* [Consignes]
A) Relevez, dans le texte sur la Loi de finances pour 2020, les objectifs de la Loi que le gouvernement cite le plus souvent.
B) Rédigez, s'il vous plaît, la suite du texte sur la Loi de finances pour 2020 après sa dernière phrase.

* [Texte à lire]
===============

La Loi de Finances pour 2020 a été promulguée

Par une décision du 27 décembre 2019, le Conseil constitutionnel[1] a validé les principales mesures instaurées par la Loi de finances pour 2020 (la Loi). Cette Loi a fait l’objet d’une promulgation dimanche.

De nombreux amendements ont été proposés par le Sénat, notamment en matière d’impôt sur la fortune immobilière. Toutefois, ces amendements ont en grande majorité été rejetés par les députés, à l’exception notable du relèvement par les députés de la quote-part de frais et charges sur les plus-values sur titres de participation de 12 à 13,29 %, supprimée par les sénateurs sans être réintroduite.

Parmi ses objectifs les plus souvent cités par le gouvernement, la Loi transforme le crédit d'impôt pour la transition énergétique, supprime la taxe d'habitation et baisse l’impôt dû par les foyers se trouvant dans les tranches inférieures de l’impôt sur le revenu. La Loi introduit aussi plusieurs dispositions intéressant les entreprises et les dirigeants dont vous trouverez un résumé ci-dessous.


Mesures intéressant les entreprises


Dispositions ayant été adoptées sans modifications majeures

La majorité des dispositions intéressant les entreprises ont été adoptées sans modifications majeures.


i. La baisse de l’impôt sur les sociétés est infléchie pour les grandes entreprises

La Loi prévoit que l’abaissement du taux d’impôt sur les sociétés sera infléchi pour les entreprises ayant réalisé un chiffre d'affaires au moins égal à 250 M €.

===============

* [Données fournies]
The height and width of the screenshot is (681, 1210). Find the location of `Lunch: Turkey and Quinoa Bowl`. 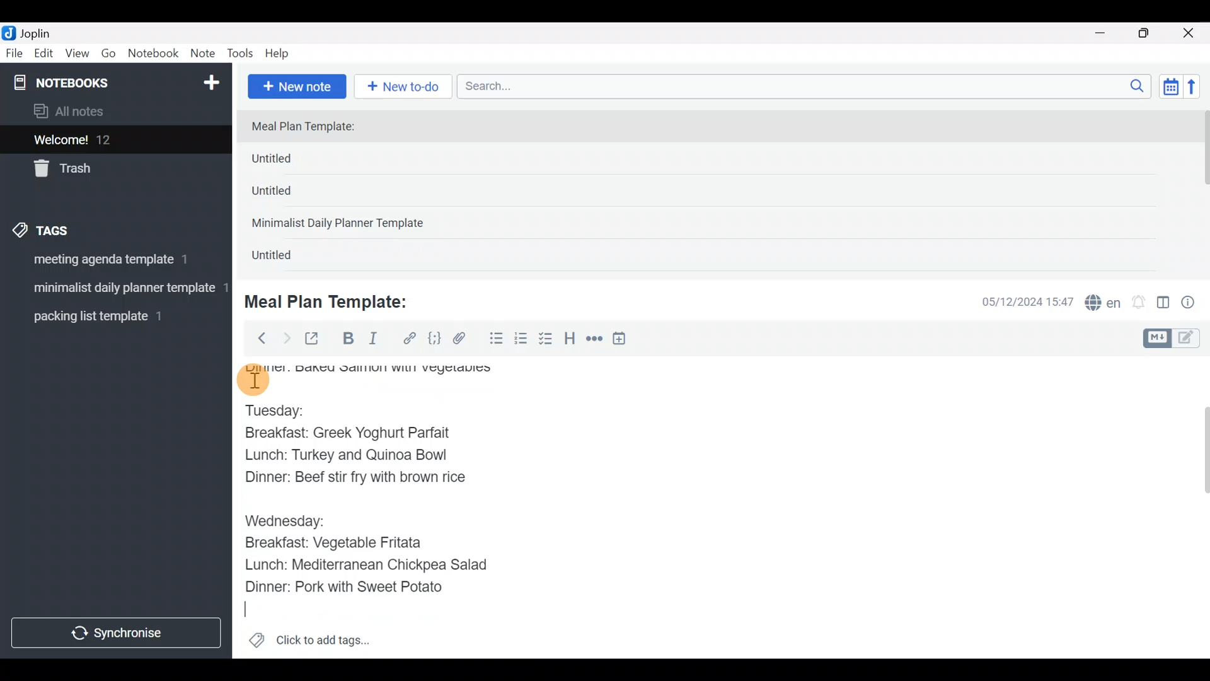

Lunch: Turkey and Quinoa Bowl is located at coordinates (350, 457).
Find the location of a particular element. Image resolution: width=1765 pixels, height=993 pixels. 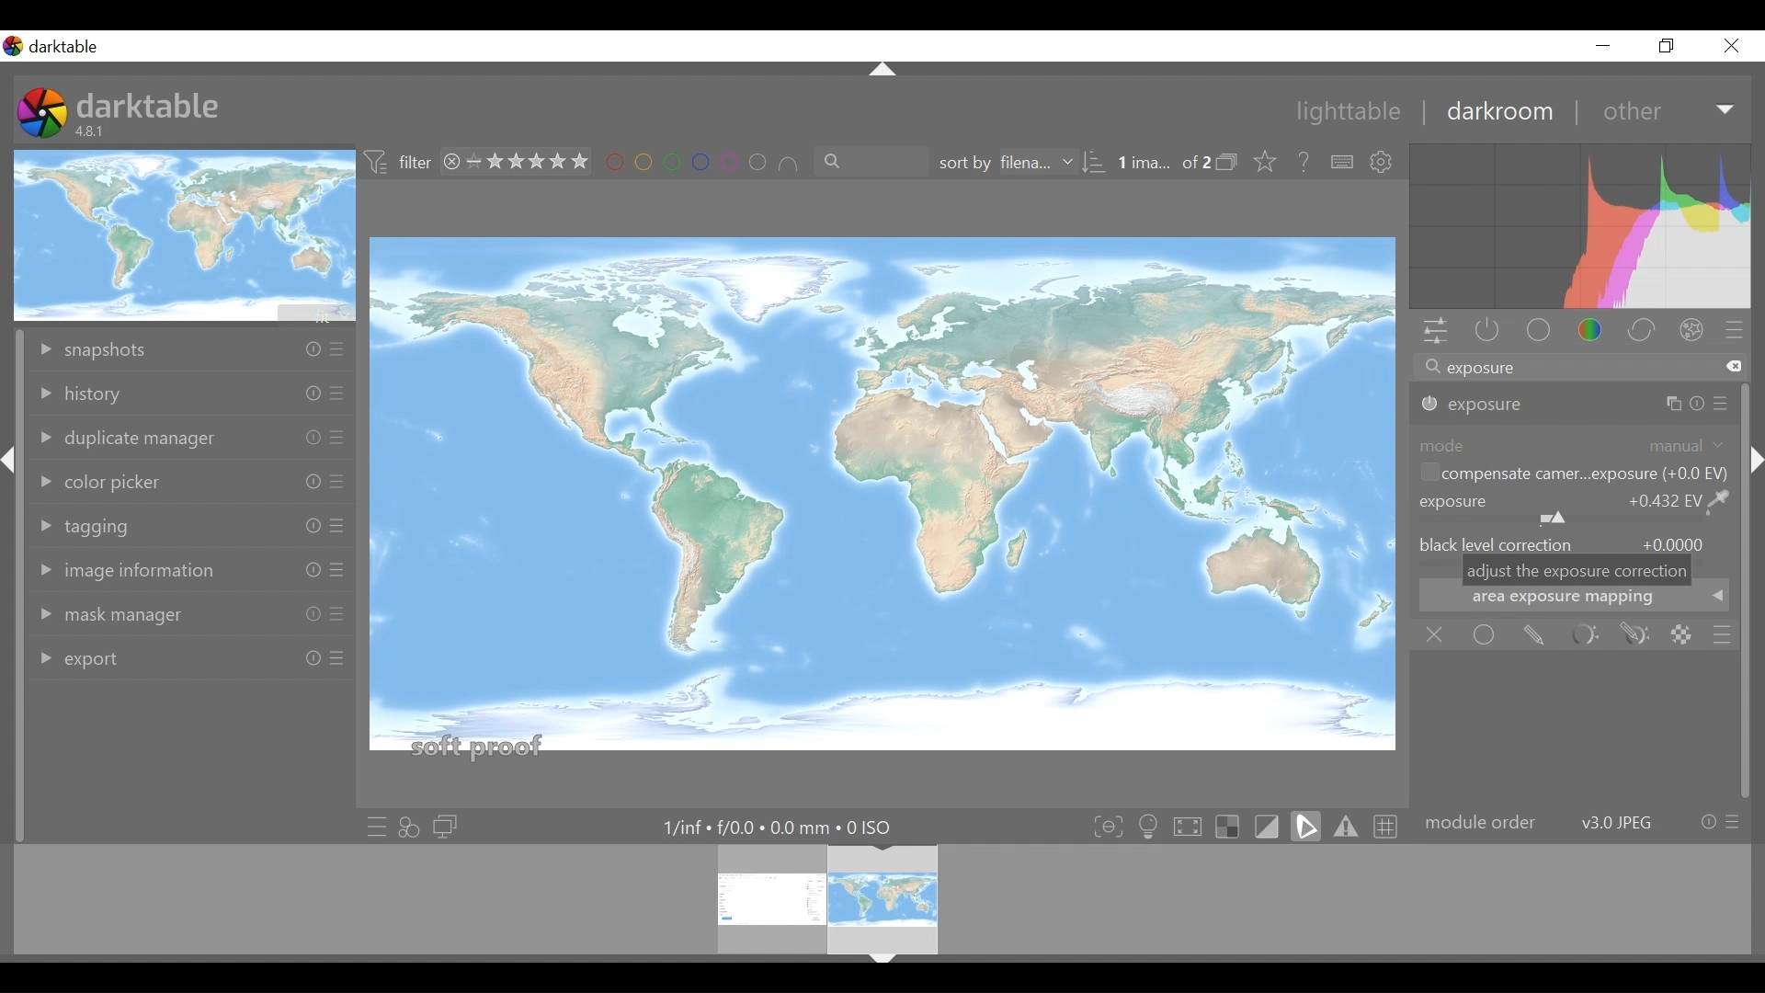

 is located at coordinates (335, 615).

===============

* [Réponses]
A)
- Transformer le crédit d'impôt pour la transition énergétique
- Supprimer la taxe d'habitation
- Baisser l'impôt dû par les foyers se trouvant dans les tranches inférieures de l'impôt sur le revenu

B)
ii. Transposition des règles anti-hybrides

Pour rappel, le projet de loi remplaçait les dispositions anti-hybrides actuelles de l’article 212 I, b du Code général des impôts (CGI) par les dispositions anti-hybrides de la Directive dite ATAD (anti-tax avoidance directive)[2]. Ces dispositions visent les montages aboutissant notamment à ce que des paiements transfrontaliers soient déductibles dans un Etat membre sans être imposables dans l’autre Etat, déductibles simultanément dans deux Etats différents, ou encore imposables dans aucun Etat.

En dépit d’une tentative du Sénat d’introduire une exception en faveur du secteur bancaire, les nouvelles dispositions anti-hybrides ont été adoptées sans modification majeure.


iii. Transfert d’un actif isolé

La disposition qui étendait la possibilité d’étaler sur cinq ans de l’imposition des plus-values résultant du transfert vers un autre Etat membre du siège ou d’un établissement d’une entreprise, aux plus-values résultant du transfert d’un actif immobilisé isolé de France vers un autre Etat membre, est adopté sans modifications.


iv. Transposition des Directives relatives à la TVA

Les dispositions de transposition des directives relatives au régime de TVA ont été adoptées sans modifications[3].

Pour rappel, ces directives modifient le régime des ventes à distance. Ce régime autorise les opérateurs à appliquer la TVA de l’Etat membre d’expédition dans la limite d’un seuil de chiffre d’affaires lié à ces ventes à distance fixé par l’Etat membre (35.000 € en France). Ce seuil est dorénavant fixé à 10.000 € pour l’ensemble des Etats membres. La TVA de l’Etat du destinataire sera alors déclarée et acquittée auprès d’un guichet unique situé dans l’Etat membre du fournisseur.

Par ailleurs, les importations de marchandises de faible valeur (inférieure à 150 €) à partir de pays tiers à l’Union européenne seront exonérées de TVA sous condition de déclaration auprès d’un guichet unique.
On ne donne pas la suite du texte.